We lock eyes. And then, just as it always does when my twin looks miserable, I feel my hardness start to smudge. What’s the point of making our bad deeds a comparative science? We both messed up. For the first time, I keenly see that we are both each other’s collateral damage.
Mom clears her throat subtly. “You two made quite a bed for yourselves,” she says.
“Clive really got to me,” Lacey admits. “He came over the next day, checking in, and found me all splotchy and puffy. Totally gross. I’d been crying for like twelve hours straight. He was so concerned, and so nice.” She looks crushed. “Stupid, pathetic me, that’s all it took. I played right into his hands. He must’ve been rejoicing inside when he realized what he had.”
“You’re not pathetic, or stupid. He’s just good,” I said. “And he must really hate me.”
Lacey looks over at me. “He does,” she says. “I went for drinks with him and Joss a lot over the last few months, and we’d always end up bitching about you and Nick like some bitter little support group. I’m not proud of it. But I thought I was safe with him. We were friends. He got every complicated feeling I had without ever judging any of them.”

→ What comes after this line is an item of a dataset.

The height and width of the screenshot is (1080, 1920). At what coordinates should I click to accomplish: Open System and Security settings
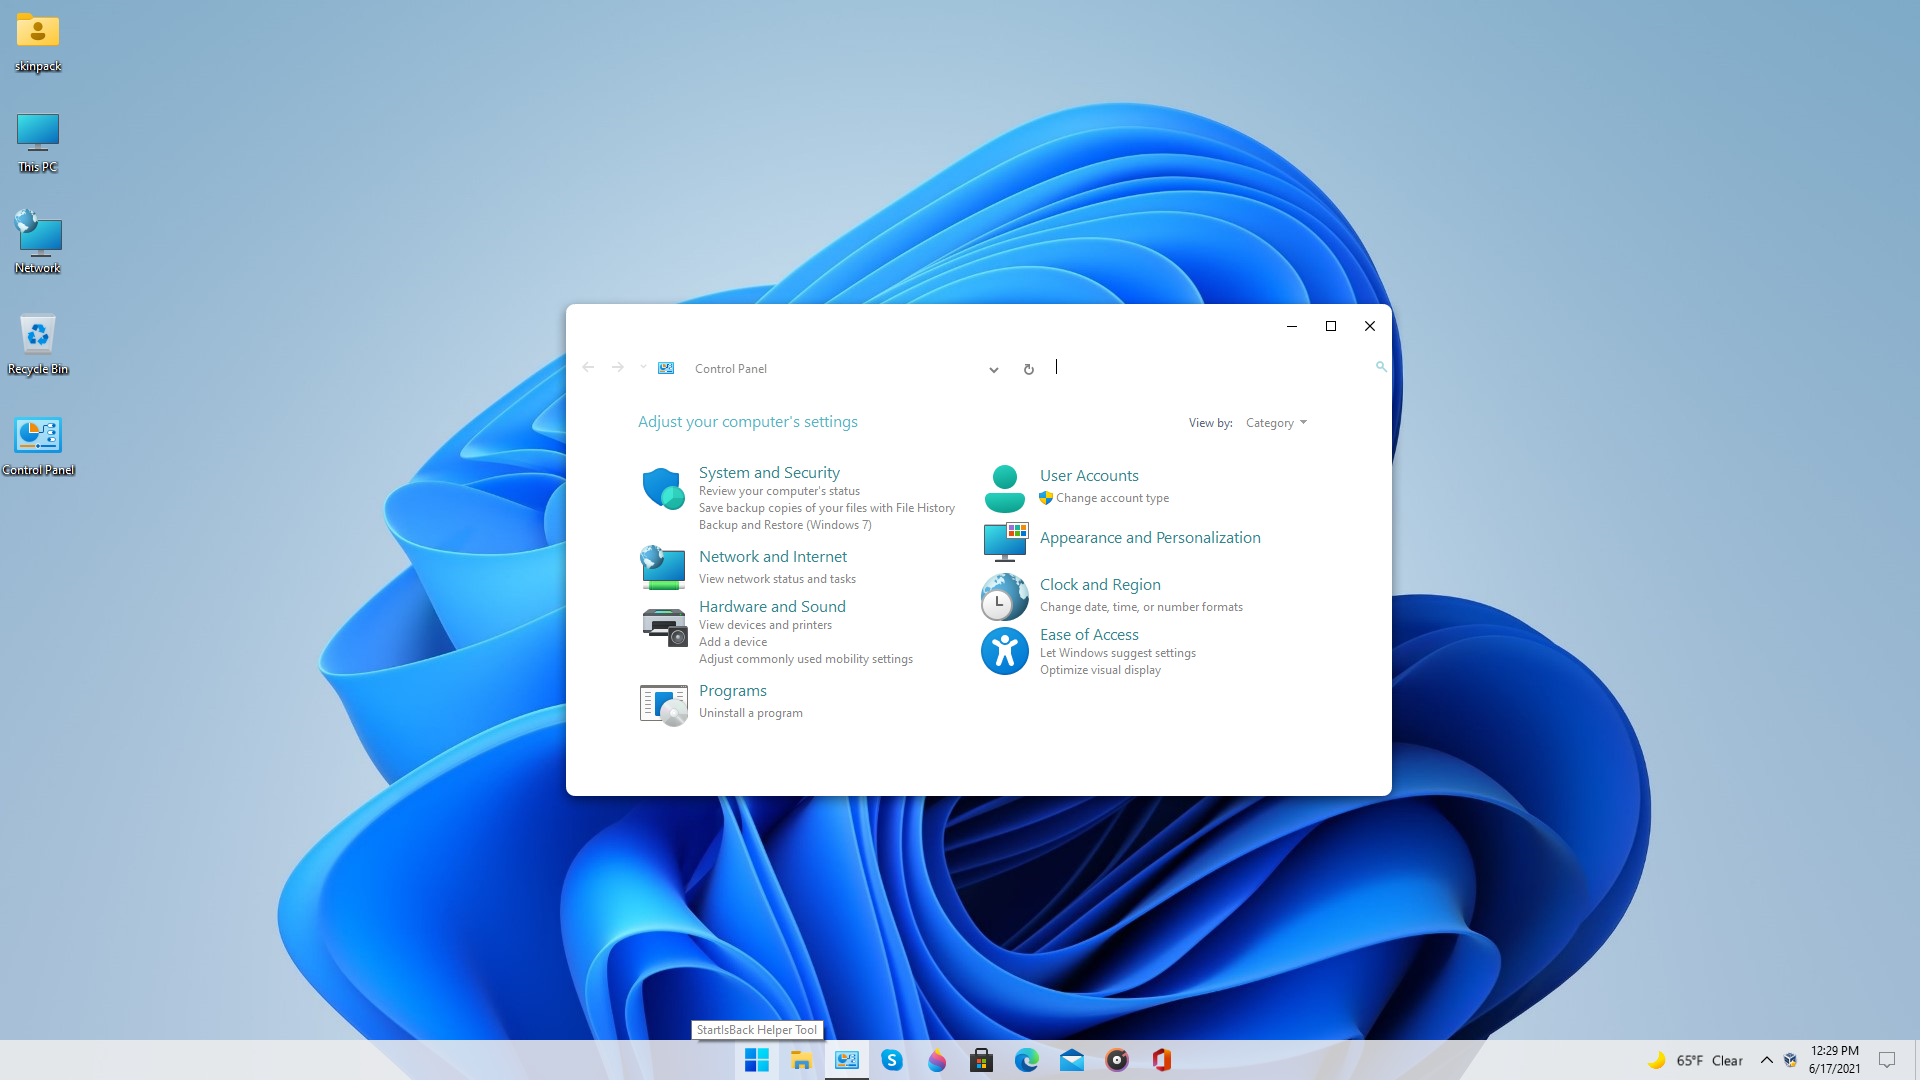point(769,472)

I rub my temples. How did Lacey and I get so far away from each other that we couldn’t hear each other’s complicated feelings as nonjudgmentally as other people did? But I can’t say I don’t understand her actions. Clive—and even Joss—had never been anything but kind to her, and once Freddie disappeared, she’d have had no other sounding board.
“There’s more.” Lacey looks queasy.
“How much more could there be?” Mom asks.
Lacey covers her face with her hands. “The thing is, even though he’s still with Pudge, I was really into him after a while.”